▶ **Problem requirements**
Reproduce the text of each of the following entries verbatim, omitting the images.

>>

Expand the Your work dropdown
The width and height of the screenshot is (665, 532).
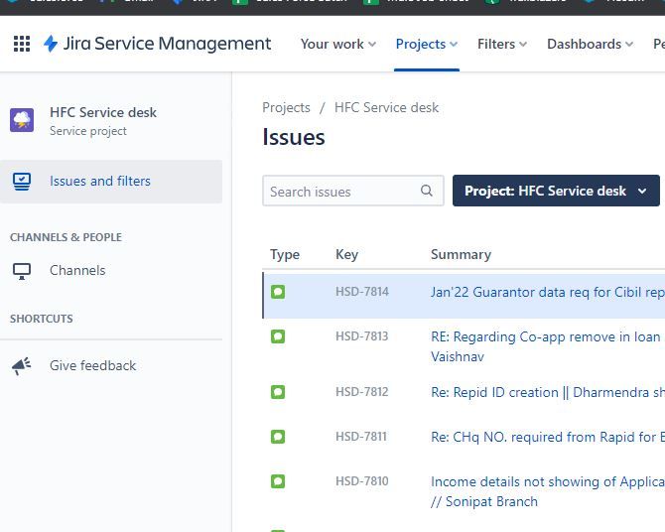click(x=337, y=44)
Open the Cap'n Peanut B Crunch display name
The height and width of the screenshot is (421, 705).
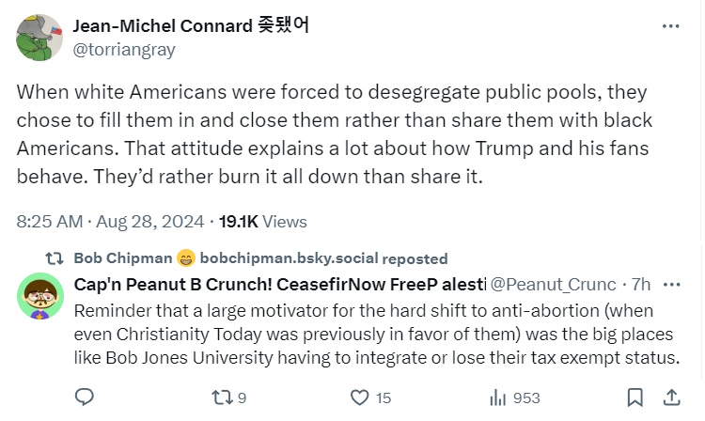pos(279,284)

<<

▶ **Finished exercise**
Expand the Your work dropdown
The width and height of the screenshot is (665, 532).
click(x=337, y=44)
Open the Cap'n Peanut B Crunch display name
The height and width of the screenshot is (421, 705).
pos(279,284)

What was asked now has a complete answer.